Monday, July 12, 2021

Rural Black homeowners denied FEMA aid because of informal inheritance; FEMA is less likely to help the poor

Many rural Black homeowners are denied federal disaster relief because of an informal system of property inheritance common in the South, reports Hannah Dreier of The Washington Post.

Under the "heirs' property" system, land is passed down to descendants without a will or deed, but the Federal Emergency Management Agency requires proof of ownership for relief. There's no legal basis for the policy, but FEMA began requiring it to stave off scammers.

"In 2018, under pressure to resolve the crisis in Puerto Rico, the agency created a process for people to self-certify homeownership," Dreier reports. "But the fix applied only to islands and tribal areas, and it was not extended to the Deep South, where in internal correspondence, FEMA has recognized heirs’ property as 'a perennial issue.' A FEMA spokesperson said the agency still requires most disaster survivors to prove ownership because 'land ownership is recorded as a standard practice' in all of the continental United States and 'self-certification of ownership increases the agency’s vulnerability' to fraud and improper payments."

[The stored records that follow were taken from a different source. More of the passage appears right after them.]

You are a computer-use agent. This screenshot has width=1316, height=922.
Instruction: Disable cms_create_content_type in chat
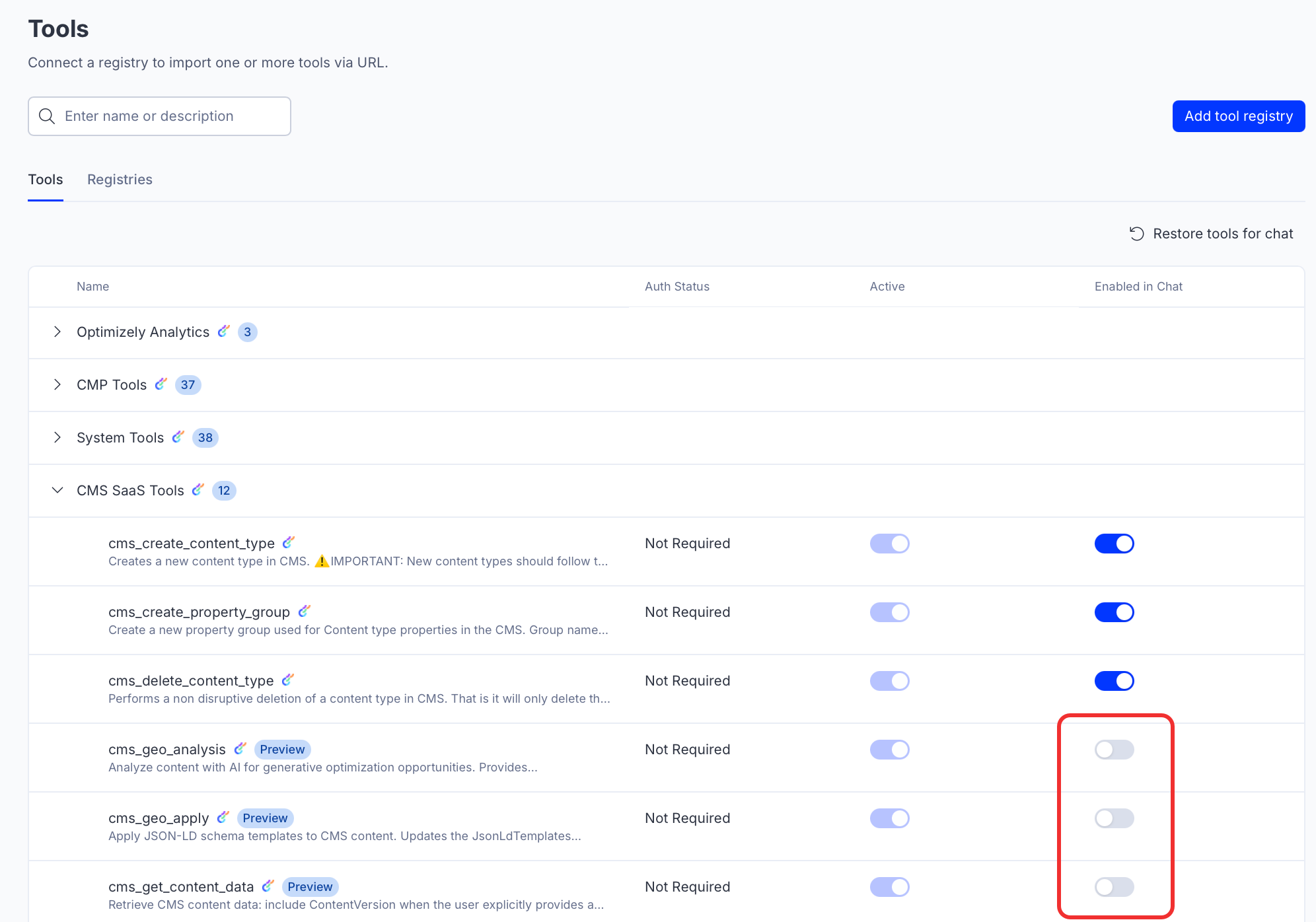coord(1114,544)
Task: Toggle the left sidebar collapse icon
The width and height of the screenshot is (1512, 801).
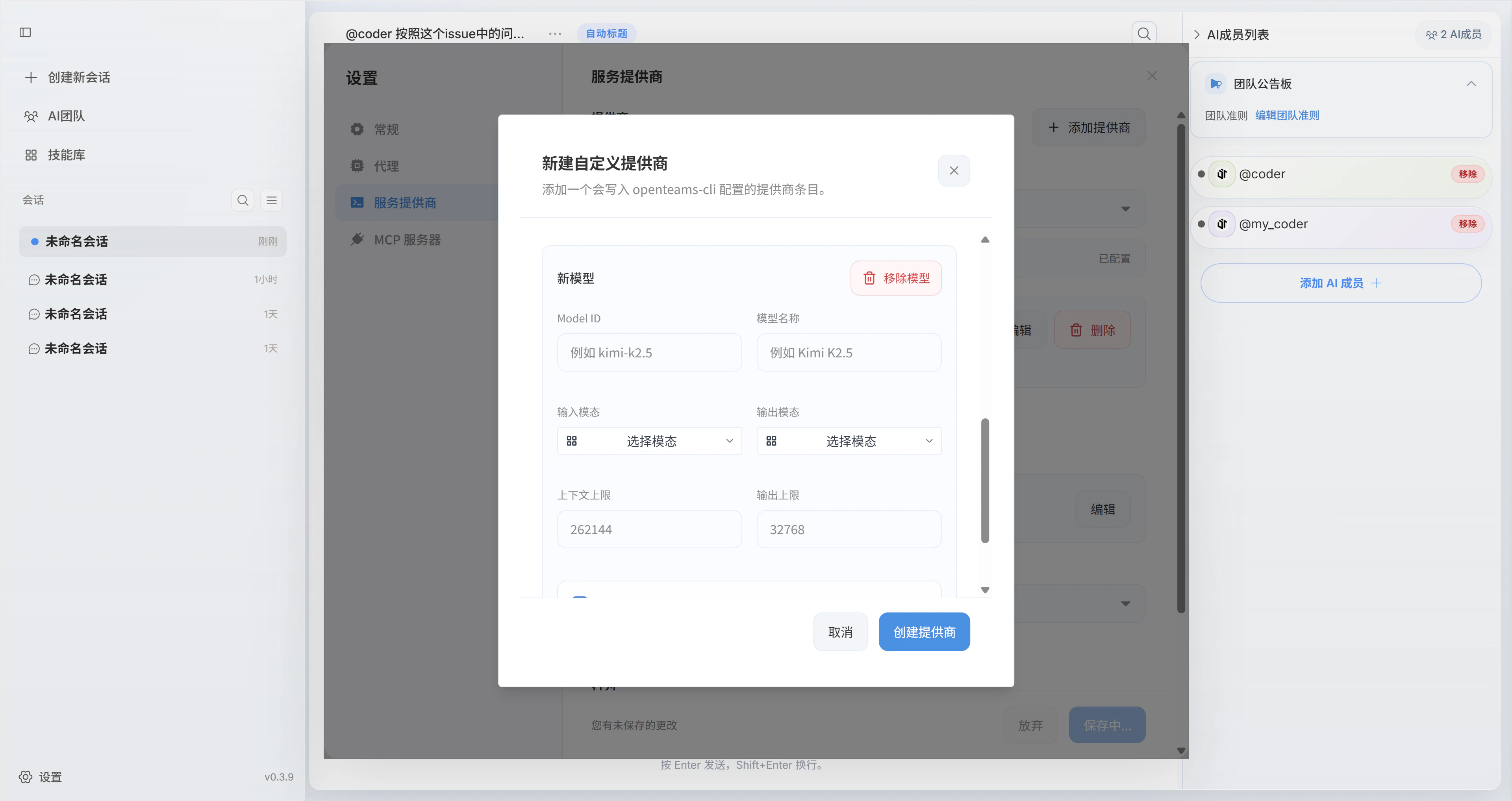Action: (x=25, y=32)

And if that wasn't bad enough, FEMA aid is, in general, more often denied to those in poverty, Rebecca Hersher reports for NPR: "FEMA's own analyses show that low-income survivors are less likely than more affluent people to get crucial federal emergency assistance, according to internal documents NPR obtained through a public records request."

NPR's investigation found that impoverished renters were 23% less likely than higher-income renters to get housing aid, and that the poorest homeowners got about half as much money to rebuild their homes as higher-income homeowners; that disparity can't be explained by relative repair costs, researchers said. Also, "FEMA was about twice as likely to deny housing assistance to lower-income disaster survivors because the agency judged the damage to their home to be 'insufficient,'" Hersher reports.